Tuesday, March 25, 2008

Uncle Blogger

Guest Blogger-

*minor editing liberties taken by T.Livesay

By Richard Porter
written February '08

Peace and quiet are at best fleeting. Any given week in ______*(insert your town*) produces turmoil, poverty, injustice, suffering, disappointment, betrayal, and more. Occasionally these difficulties bubble into view. Even in our beautiful, blessed region where “quality of life” is undisputed, suspicions surface. Pain protrudes. Grievances grow. It’s been that kind of week.

Perhaps winter’s depth brings it out. Every year we freeze a little piece of summer, unwrapping it for Winter Games. We enjoy it. Then it melts away. Ground Hog Day seems to promise more winter again and again. Men fear the Valentine’s Day test. Lenten fasts are early this year. The President is a lame duck. The economy tanks. We hear about more lay-offs than hirings. The neighbor’s house has been on the market forever. Our national political saga toggles between ugly attack and nuanced conciliation.

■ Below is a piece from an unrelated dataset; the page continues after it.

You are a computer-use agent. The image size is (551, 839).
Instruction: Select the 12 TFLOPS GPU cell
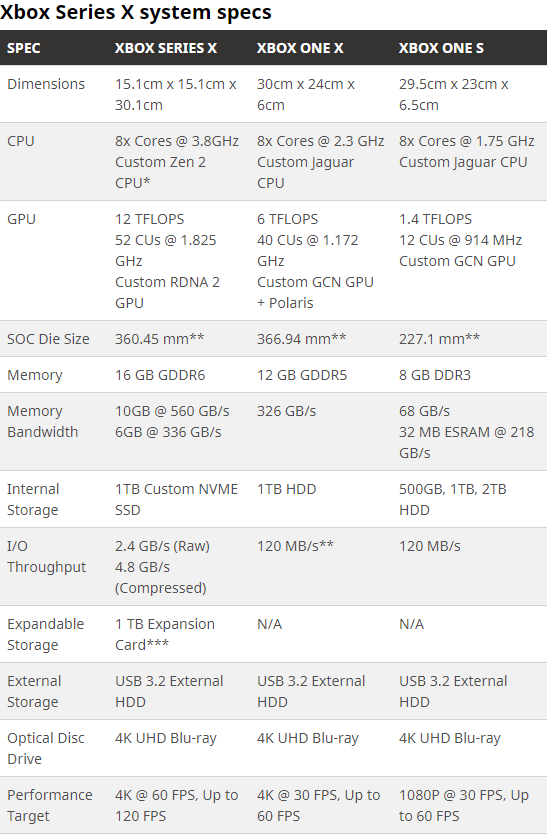167,261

Depressed yet? There was a Bible character called Gideon. Gideon’s people, Israel , were under attack. Midian was out to get Gideon. He tried to stay safe and productive by threshing grain in the recesses of a winepress. God wouldn’t let Him stay safe. An angel appeared to declare Gideon a “mighty warrior” telling him to stand for all that is right and good. Gideon caught a bad case of the “yah buts,” but as in all arguments with angels, he won by losing. He asked God to strengthen him with a sign. God showed up in ways for which polite religion has no categories. They called the meeting place “Jehovah Shalom,” meaning “the Lord is peace.” Then, possessing a new peace and quiet, Gideon ended his hiding and set out to fight injustice and unbelief. He no longer fought from fear or anger, but from quiet inner strength and settled faith.

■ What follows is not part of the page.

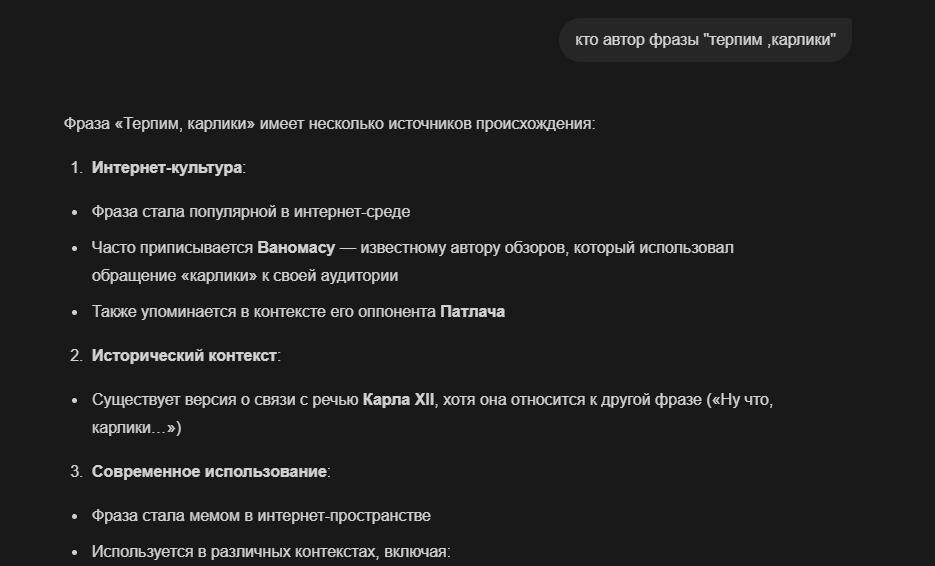Click the list number "2." marker
Screen dimensions: 935x566
(x=76, y=355)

Whatever the issue, whatever your perspective, the peace of God will serve you and your opponents. It can yield inward tranquility and outward civility. Gideon’s peace and quiet, like ours, was not found in the absence of challenge, suffering, or difficulty. Rather, God was his peace and quiet, wherever he went, whatever he faced.

Rough times are a test for us all. Do we have inner peace? Or have we settled for a substitute like managing circumstances for maximum comfort? External peace won’t last. Inner peace won’t leave. As more and more of us healthily engage the conflicts of life from deep wells of supernatural peace, some battles will be averted. Unavoidable differences can be engaged more nobly. In any case, before going to war, it is good to go to God. Wherever you go, take His peace.